• **Exercise material**:
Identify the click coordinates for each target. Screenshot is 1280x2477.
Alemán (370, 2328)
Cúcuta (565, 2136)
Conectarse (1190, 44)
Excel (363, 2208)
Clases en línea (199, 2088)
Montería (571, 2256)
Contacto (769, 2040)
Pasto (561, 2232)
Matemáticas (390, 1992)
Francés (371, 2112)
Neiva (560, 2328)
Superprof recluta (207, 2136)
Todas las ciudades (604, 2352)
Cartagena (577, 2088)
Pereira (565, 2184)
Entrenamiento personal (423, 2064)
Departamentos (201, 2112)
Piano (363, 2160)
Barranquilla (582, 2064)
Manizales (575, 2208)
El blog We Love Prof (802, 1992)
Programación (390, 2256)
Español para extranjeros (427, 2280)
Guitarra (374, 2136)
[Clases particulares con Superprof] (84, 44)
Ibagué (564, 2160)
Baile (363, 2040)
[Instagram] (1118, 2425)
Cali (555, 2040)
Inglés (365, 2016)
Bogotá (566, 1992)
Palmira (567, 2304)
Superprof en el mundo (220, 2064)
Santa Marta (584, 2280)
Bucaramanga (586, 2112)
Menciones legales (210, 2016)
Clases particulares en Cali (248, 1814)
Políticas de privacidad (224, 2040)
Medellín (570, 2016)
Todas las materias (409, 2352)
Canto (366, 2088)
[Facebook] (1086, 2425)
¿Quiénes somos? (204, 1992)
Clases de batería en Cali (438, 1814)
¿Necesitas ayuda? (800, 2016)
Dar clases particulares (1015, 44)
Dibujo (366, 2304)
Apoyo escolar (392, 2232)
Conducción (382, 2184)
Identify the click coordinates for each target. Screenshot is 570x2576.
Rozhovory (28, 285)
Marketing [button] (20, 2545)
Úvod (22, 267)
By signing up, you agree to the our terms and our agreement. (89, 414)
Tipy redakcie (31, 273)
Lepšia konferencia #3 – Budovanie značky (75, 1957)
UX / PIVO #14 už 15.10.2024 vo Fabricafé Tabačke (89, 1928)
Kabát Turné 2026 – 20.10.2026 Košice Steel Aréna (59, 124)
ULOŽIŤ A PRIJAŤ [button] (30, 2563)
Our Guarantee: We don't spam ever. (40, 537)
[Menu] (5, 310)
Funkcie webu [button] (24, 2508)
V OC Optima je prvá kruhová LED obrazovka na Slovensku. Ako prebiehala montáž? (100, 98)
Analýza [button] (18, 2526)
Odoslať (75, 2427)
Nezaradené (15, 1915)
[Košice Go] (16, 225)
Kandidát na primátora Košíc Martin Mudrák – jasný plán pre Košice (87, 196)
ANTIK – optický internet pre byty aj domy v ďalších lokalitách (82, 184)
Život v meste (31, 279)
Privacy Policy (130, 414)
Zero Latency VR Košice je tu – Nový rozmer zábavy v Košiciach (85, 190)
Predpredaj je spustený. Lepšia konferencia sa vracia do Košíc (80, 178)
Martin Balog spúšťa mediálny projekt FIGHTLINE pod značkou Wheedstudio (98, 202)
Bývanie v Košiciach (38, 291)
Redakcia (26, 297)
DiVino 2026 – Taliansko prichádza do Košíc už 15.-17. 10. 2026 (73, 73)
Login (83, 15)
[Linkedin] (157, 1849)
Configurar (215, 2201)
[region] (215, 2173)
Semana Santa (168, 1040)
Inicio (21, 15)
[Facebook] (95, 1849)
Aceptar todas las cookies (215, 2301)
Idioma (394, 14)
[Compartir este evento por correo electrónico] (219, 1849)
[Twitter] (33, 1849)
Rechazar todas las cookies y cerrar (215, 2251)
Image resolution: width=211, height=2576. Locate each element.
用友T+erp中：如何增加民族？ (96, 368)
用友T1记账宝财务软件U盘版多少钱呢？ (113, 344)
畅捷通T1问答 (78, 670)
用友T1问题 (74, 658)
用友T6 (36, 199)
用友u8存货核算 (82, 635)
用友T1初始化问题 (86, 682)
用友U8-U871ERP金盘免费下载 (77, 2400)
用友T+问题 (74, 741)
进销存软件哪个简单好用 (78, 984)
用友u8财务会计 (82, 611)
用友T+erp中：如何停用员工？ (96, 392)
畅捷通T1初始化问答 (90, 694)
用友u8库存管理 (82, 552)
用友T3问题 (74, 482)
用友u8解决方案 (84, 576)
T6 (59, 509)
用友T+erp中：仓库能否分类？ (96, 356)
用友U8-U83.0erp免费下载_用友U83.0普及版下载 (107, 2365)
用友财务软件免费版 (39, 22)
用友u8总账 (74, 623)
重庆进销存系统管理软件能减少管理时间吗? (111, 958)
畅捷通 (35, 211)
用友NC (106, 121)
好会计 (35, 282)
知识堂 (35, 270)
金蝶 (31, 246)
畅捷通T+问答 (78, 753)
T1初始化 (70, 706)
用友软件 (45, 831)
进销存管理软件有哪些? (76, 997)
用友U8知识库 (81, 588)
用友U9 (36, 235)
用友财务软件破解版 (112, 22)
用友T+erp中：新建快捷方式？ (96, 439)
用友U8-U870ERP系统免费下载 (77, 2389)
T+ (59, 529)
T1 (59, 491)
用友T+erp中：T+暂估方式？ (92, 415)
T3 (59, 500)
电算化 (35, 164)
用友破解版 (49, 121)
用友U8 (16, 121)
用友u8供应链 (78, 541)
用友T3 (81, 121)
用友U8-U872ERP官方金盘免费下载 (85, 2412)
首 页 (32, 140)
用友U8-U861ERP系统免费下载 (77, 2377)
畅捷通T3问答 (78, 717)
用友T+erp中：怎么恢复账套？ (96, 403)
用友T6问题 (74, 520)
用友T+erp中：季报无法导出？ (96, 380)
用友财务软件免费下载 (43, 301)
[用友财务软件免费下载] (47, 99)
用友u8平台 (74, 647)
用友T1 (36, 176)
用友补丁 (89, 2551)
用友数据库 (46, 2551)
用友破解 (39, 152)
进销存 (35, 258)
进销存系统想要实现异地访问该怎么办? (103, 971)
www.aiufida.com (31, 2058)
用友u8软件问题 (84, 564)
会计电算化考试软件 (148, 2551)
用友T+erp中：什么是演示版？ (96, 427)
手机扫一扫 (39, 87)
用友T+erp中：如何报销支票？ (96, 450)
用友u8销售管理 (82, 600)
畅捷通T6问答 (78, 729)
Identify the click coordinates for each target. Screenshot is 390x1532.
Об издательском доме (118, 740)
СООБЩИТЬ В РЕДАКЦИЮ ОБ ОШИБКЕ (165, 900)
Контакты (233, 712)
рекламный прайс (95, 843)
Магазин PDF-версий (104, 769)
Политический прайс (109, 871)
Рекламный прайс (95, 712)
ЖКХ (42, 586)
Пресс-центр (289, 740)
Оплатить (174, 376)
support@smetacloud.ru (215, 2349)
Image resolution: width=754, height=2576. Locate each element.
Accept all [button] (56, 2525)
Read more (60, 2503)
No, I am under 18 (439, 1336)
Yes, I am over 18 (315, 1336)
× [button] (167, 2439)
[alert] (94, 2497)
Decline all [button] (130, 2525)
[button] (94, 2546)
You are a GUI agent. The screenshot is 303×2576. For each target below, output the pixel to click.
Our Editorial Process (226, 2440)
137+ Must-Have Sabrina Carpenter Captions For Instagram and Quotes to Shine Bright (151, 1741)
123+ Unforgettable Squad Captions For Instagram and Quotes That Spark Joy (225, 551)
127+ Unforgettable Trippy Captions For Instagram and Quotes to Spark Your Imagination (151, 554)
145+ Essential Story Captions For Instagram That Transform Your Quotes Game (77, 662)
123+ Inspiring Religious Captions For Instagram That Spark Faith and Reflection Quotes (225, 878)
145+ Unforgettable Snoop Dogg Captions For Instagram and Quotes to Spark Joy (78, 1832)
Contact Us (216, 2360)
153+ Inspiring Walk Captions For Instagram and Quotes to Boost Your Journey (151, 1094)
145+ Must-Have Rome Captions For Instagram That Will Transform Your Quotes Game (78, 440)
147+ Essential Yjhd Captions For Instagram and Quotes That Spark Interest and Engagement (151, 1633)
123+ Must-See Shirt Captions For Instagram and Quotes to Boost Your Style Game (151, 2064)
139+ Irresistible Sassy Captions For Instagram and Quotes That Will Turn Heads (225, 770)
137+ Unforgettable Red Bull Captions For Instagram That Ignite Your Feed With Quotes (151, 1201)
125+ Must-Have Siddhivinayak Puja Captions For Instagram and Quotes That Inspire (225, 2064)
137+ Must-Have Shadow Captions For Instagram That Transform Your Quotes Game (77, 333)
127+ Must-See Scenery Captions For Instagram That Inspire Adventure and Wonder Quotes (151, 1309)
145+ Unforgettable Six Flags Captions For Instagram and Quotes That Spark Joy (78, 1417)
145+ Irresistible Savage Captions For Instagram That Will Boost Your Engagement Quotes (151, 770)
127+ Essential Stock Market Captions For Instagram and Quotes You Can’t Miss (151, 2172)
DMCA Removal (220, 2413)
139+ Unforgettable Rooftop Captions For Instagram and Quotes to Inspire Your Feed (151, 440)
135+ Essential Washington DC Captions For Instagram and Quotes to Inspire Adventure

• **Exercise aim**: Within the data above, the span starting at the line containing "用友T+erp中：怎么恢复账套？ (96, 403)" and ending at the line containing "www.aiufida.com (31, 2058)" is to be retyped exactly, with no other lines.

• **Answer to the problem**:
用友T+erp中：怎么恢复账套？ (96, 403)
用友T6问题 (74, 520)
用友T+erp中：季报无法导出？ (96, 380)
用友财务软件免费下载 (43, 301)
[用友财务软件免费下载] (47, 99)
用友u8平台 (74, 647)
用友T1 (36, 176)
用友补丁 (89, 2551)
用友数据库 (46, 2551)
用友破解 (39, 152)
进销存 (35, 258)
进销存系统想要实现异地访问该怎么办? (103, 971)
www.aiufida.com (31, 2058)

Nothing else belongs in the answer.